Aemie Jariwala

Posted on Apr 13

Illuminating Unnoticed Efficiency Pitfalls with AtomicLongMap

#java #softwareengineering #google #testing

Benchmark testing for AtomicLongMap

Why am I doing this benchmark test?

It's important to verify if a particular change for a package, in this case Google Guava performs in an optimized manner within a multi-threaded environment and doesn't trigger a thread contention state. Well, I came across one such change in the implementation for AtomicLongMap which suffers from thread contention with the new releases.

Which method within AtomicLongMap is suffering from thread contention?

The underlying method - addAndGet(K key, int delta)

When was a new implementation introduced for `addAndGet` method in Google Guava?

Google Guava - v21.0

Why was this change introduced?

According to the release notes:

AtomicLongMap: added a number of methods such as accumulateAndGet(K, LongBinaryOperator) that take advantage of new Java functional types.

How did I notice it?

I bumped my java package to use GoogleGuava - v32.0.0 from GoogleGuava - v20.0 and my package blew up on load-testing. It took me a bit of digging through profiling and monitoring and was able to pinpoint that the trigger for the issue is none other than AtomicLongMap! This sparked the curiousity into understanding why did a new release start suffering from thread contention and that's the reason for the benchmark testing.
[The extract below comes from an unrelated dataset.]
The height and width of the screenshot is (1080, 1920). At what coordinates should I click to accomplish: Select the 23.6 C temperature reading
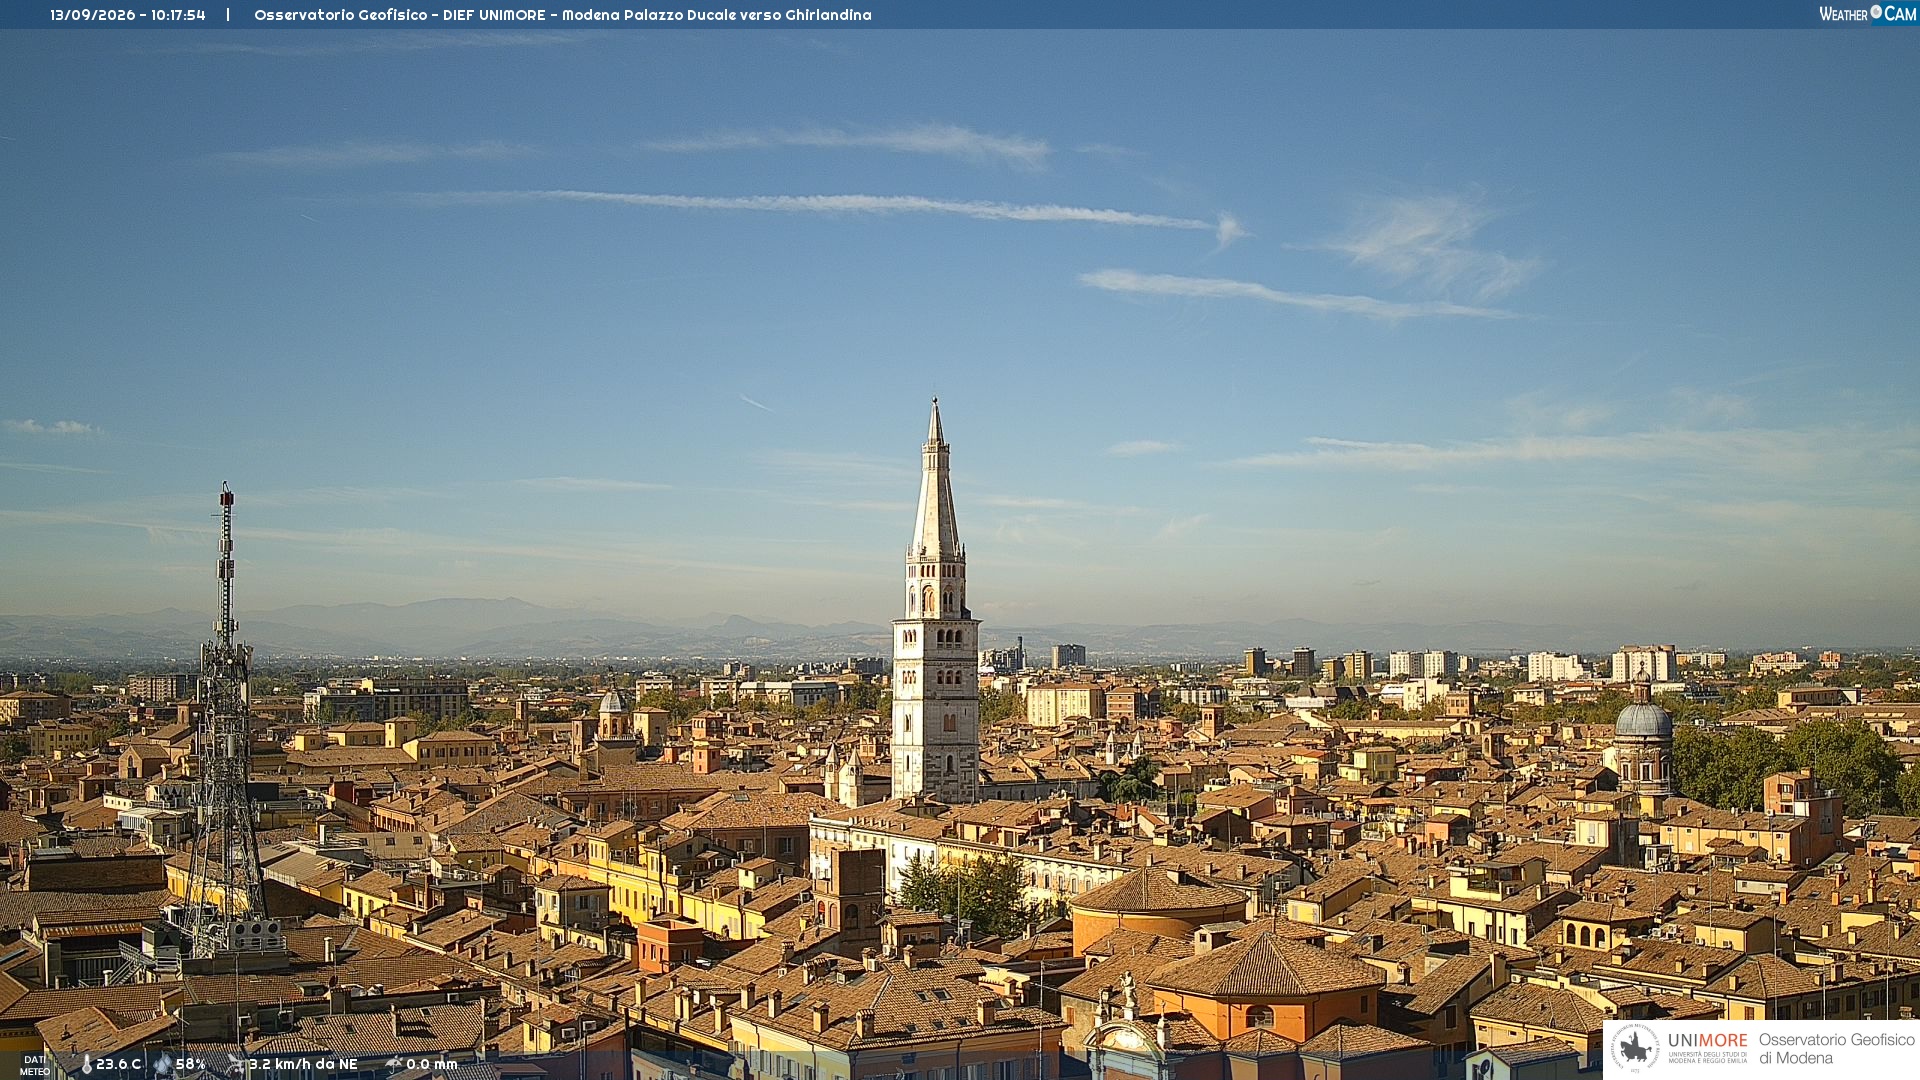pyautogui.click(x=118, y=1064)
Enough story time, let's dig into the implementation difference

via Giphy

Google Guava 20.0 Implementation Flow [Psuedo]

Link to code: AtomicLongMap.java

addAndGet(K key, int delta) ---> atomic = map.putIfAbsent(key, delta) 
---> if  atomic.get() == 0 : 
       map.replace(atomic.get(), atomic, delta) 
       return delta
---> else: 
        val = atomic.get()
        atomic.compareAndSet(val, val + delta)
        return val + delta

Google Guava 32.0.0 Implementation Flow [Psuedo]
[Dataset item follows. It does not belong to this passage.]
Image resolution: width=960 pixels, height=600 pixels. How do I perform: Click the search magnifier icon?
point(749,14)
Note: Upon back-tracking, the below implementation flow was introduced in Google Guava v21.0 so this degradation is existing since v21.0 : https://github.com/google/guava/wiki/Release21 however the benchmark testing is carried out using Google Guava v32.0.0

Link to code: AtomicLongMap.java

addAndGet(K key, int delta) ---> accumulateAndGet(key, delta, Long::sum as aFunc) ---> 
updateAndGet(key, o -> aFunc.applyAsLong(o, delta) as uFunc) --->
map.compute(key, (k, x) -> uFunc.applyAsLong(x == null ? 0 : x.longValue()))
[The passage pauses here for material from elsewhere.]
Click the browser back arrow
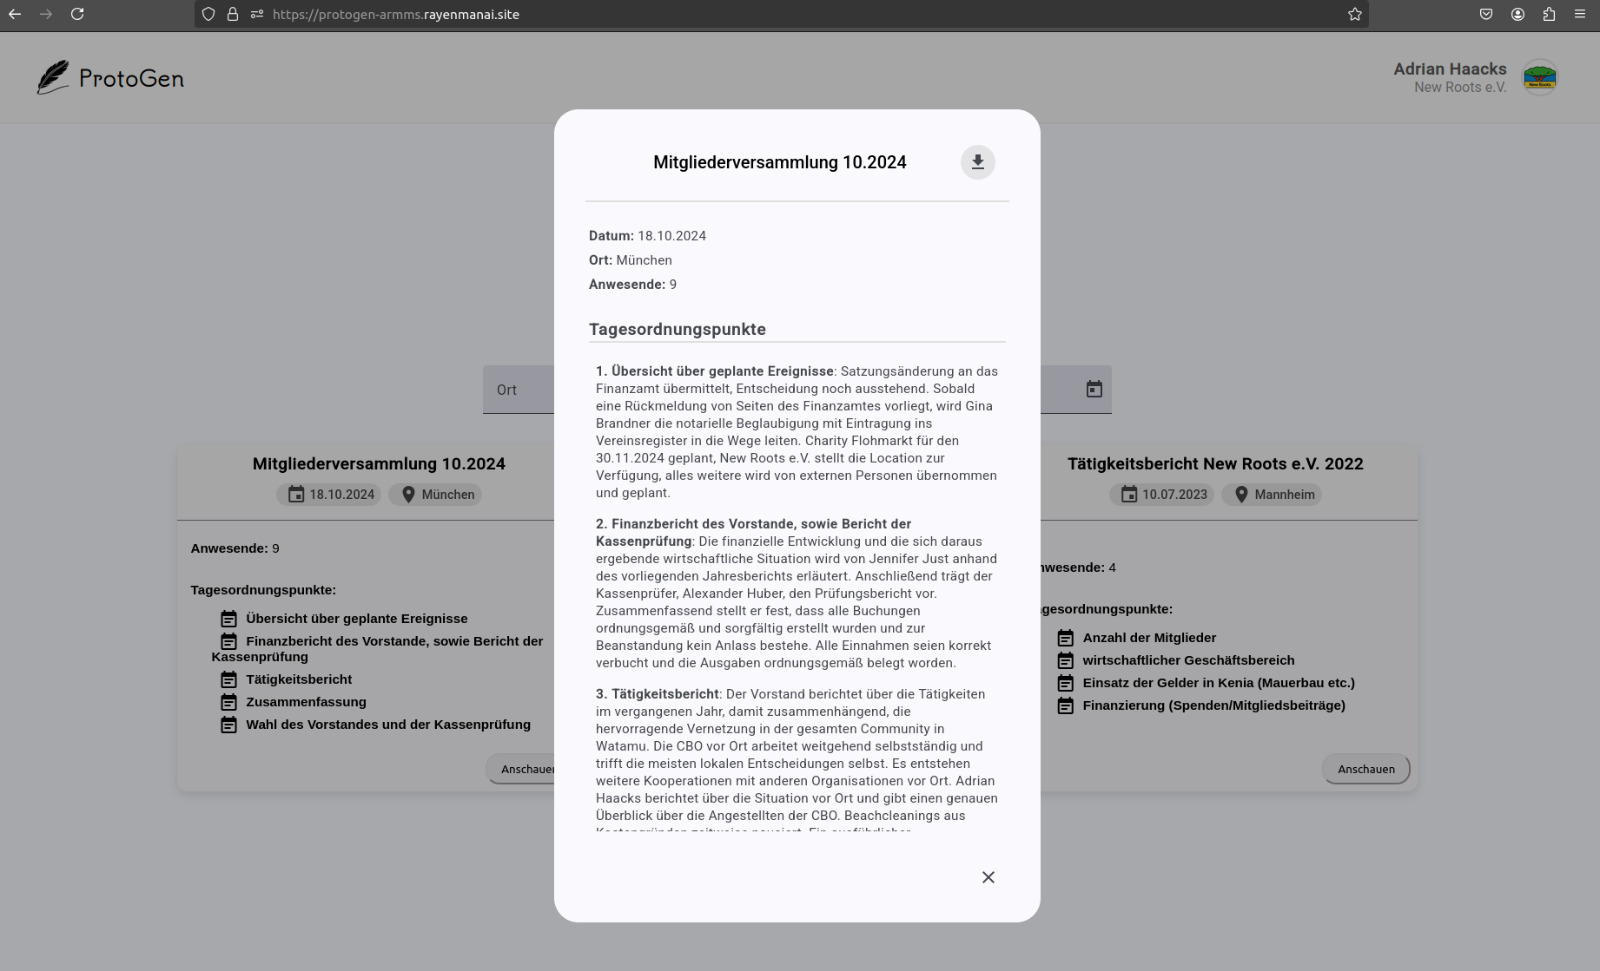 coord(15,14)
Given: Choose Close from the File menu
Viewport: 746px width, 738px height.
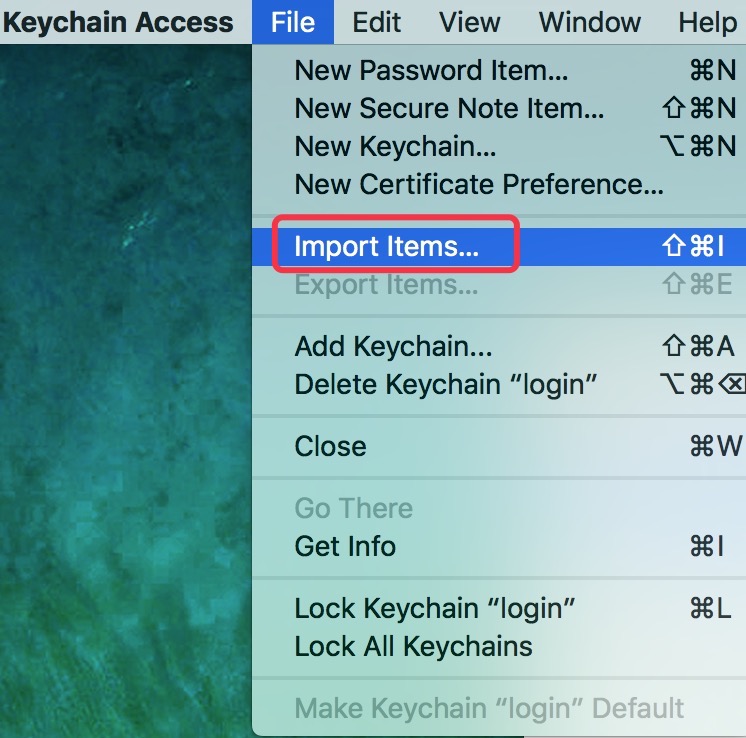Looking at the screenshot, I should click(x=331, y=446).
What's the possible difference in their behavior within a multi-threaded environment?

It is use of the specific underlying method of ConcurrentMap that is being utilised and the impact in their performance is majorly driven by how well it behaves in highly contended environment.

In case of Google Guava 20.0, putIfAbsent is utilised and when using putIfAbsent, the operation succeeds only if the key is not already present in the map. If the key is present, the operation does not perform any update and returns the existing value associated with the key. This behavior helps reduce contention because it avoids the need for complex coordination between threads when updating values. This is followed by using compareAndSet which is another atomic operation which may offer better performance in a multi-threaded environment compared to the compute method, especially when you're dealing with atomic updates on a single shared variable. This is because compareAndSet operates directly on a single atomic variable and doesn't involve the overhead of interacting with a concurrent data structure like a map.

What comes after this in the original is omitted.